Greek Theatre – III

It is confession time. I made a mistake a couple of years ago and only realized it this week.

I’m not sure whether to blame inattention on my part, or poor signage on the Acropolis. Maybe a bit of both. Turns out that my 2019 post on the Theatre of Dionysos had pictures of the wrong theatre.

I guess it depends on whether you look left or right when you are coming down the southern side of the Acropolis as to whether you see the Theare of Dionysos (which seems more archeological dig than theatre) or the Odeon of Herodes Atticus. When I visited Athens I only saw a sign for the theatre and didn’t realize the pictures I was posting were of something else.
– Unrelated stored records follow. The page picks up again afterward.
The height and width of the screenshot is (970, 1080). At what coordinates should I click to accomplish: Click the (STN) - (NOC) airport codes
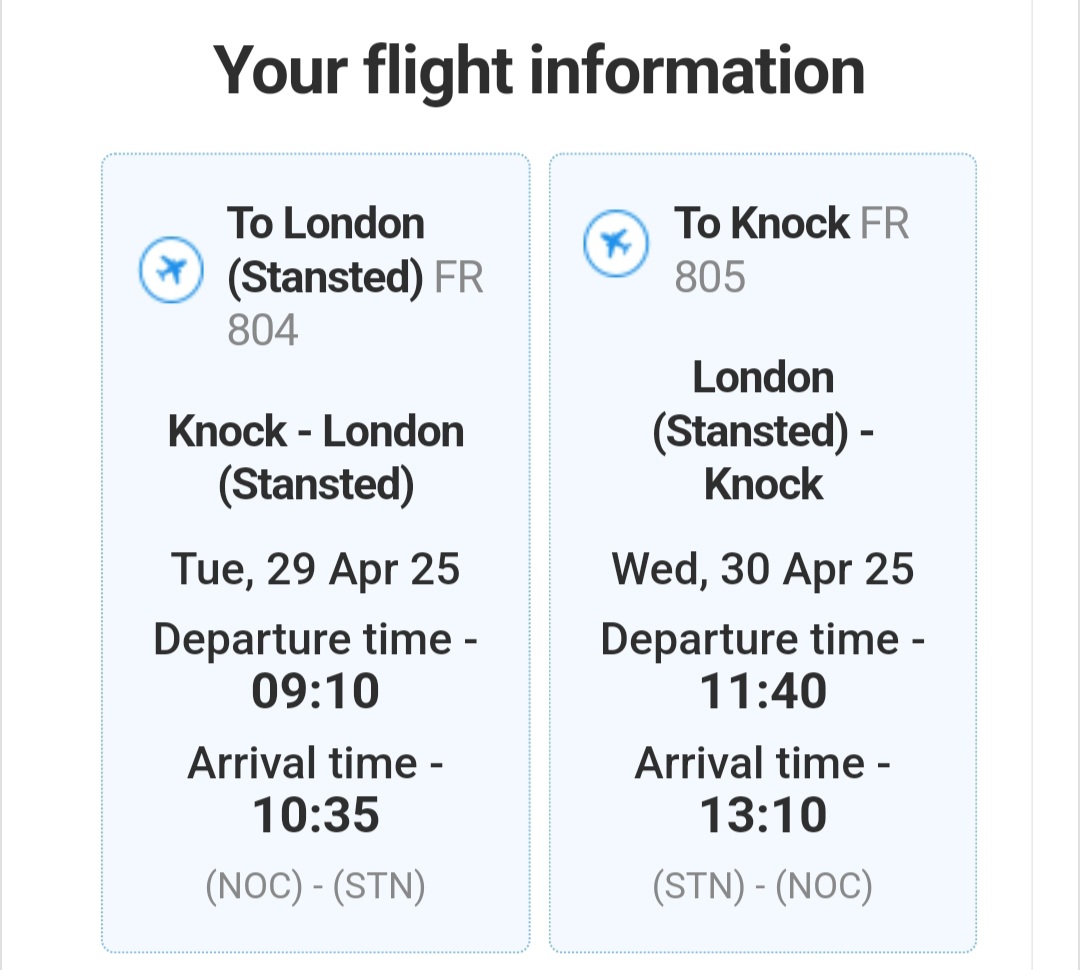tap(762, 886)
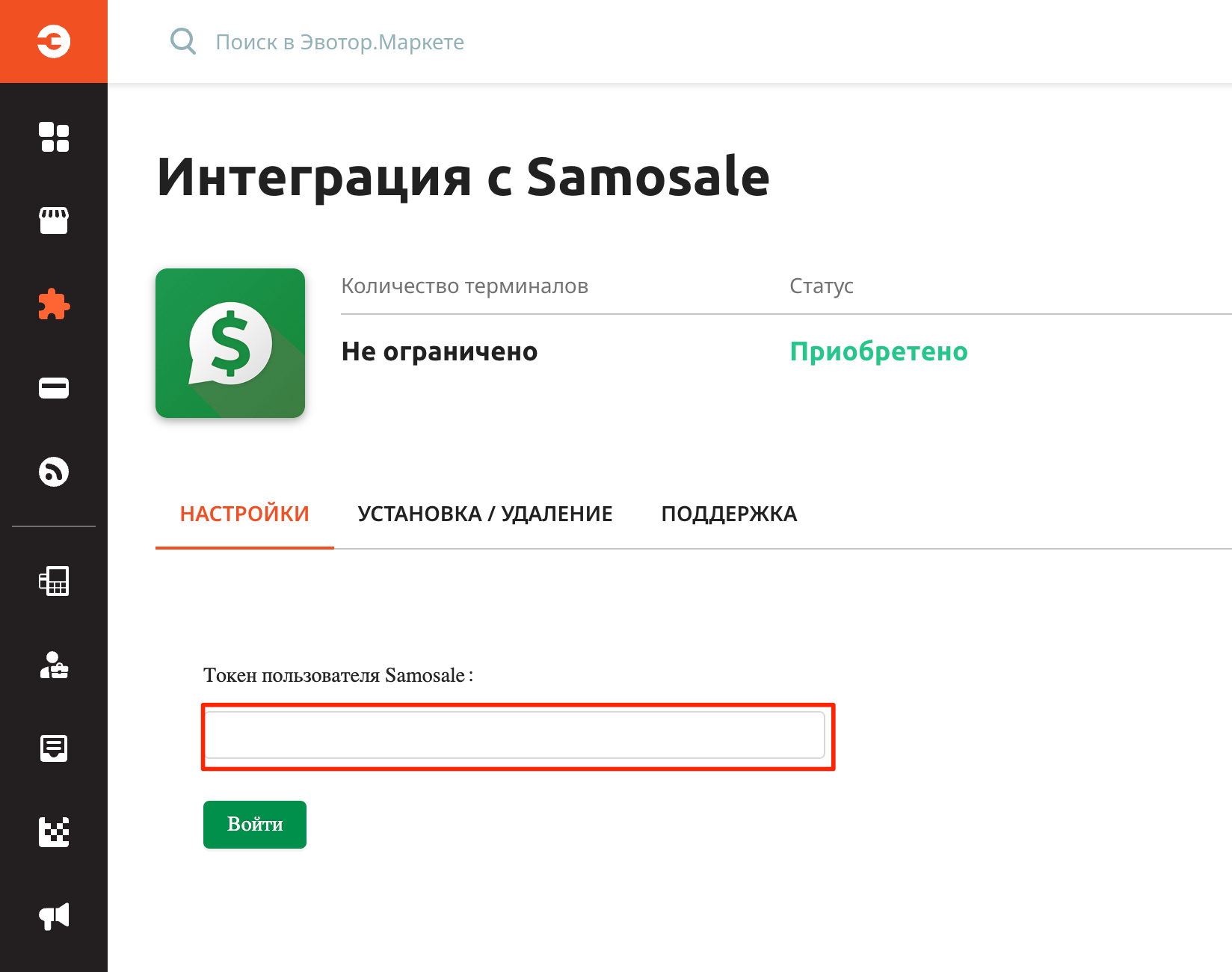This screenshot has height=972, width=1232.
Task: Click the Приобретено status text
Action: point(878,351)
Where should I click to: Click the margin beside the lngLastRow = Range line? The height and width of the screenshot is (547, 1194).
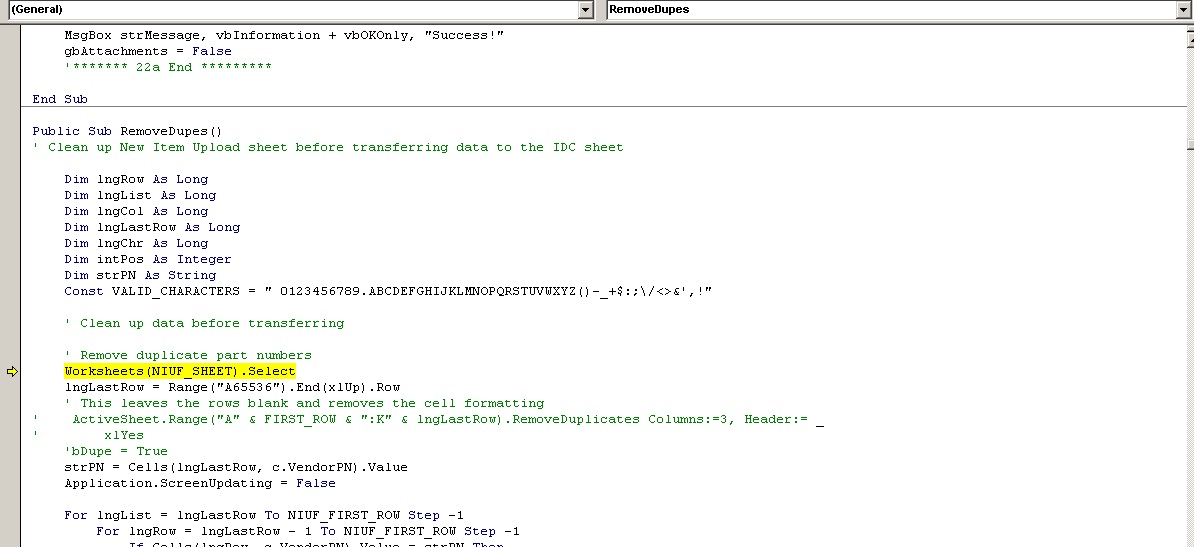tap(12, 387)
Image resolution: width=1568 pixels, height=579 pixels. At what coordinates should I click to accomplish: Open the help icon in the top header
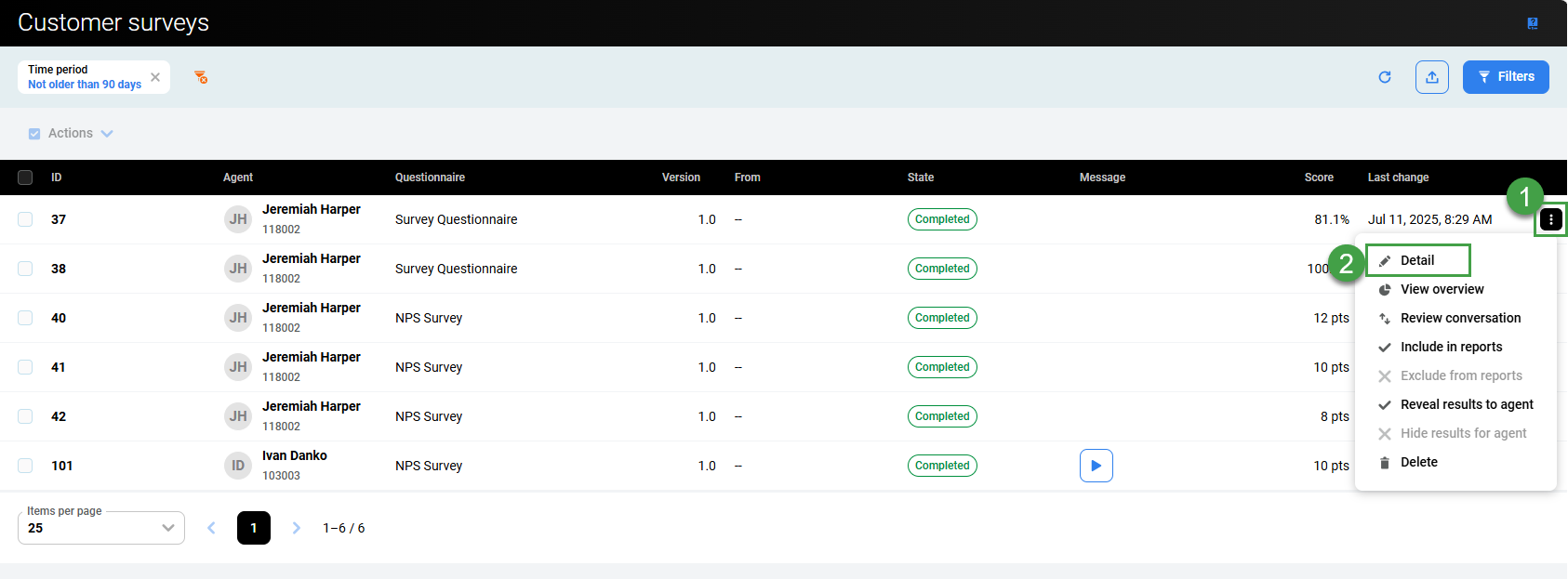[x=1533, y=23]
Today I am taking the opportunity to get it right.

The Theatre of Dionysos isn’t as well preserved as the Odeon, but it is a few hundered years older. Bigger too. In its original form it held about 17,000 people.

These days we have many halls that hold that many people – but we also have electric amplification. Imagine sitting at the back of a 17,000 seat open-air ampitheatre and being able to hear what was being said in a play on stage. That is impressive.

Maybe audiences back then were more inclined to keep silent during a performance. Certainly no-one was on their phone while the actors were speaking.

This pandemic period of reduced travel does have some benefits after all. I would never have noticed the mistake if I hadn’t been looking through old travel photos and dreaming of sunny climes. You do that when a couple of days of -25 Celsius temperatures give way to a blizzard that dumps 40 cm of snow on you.

I must admit though, much as I enjoy travel, it feels so nice to be exeriencinga Canadian winter after four years in Germany.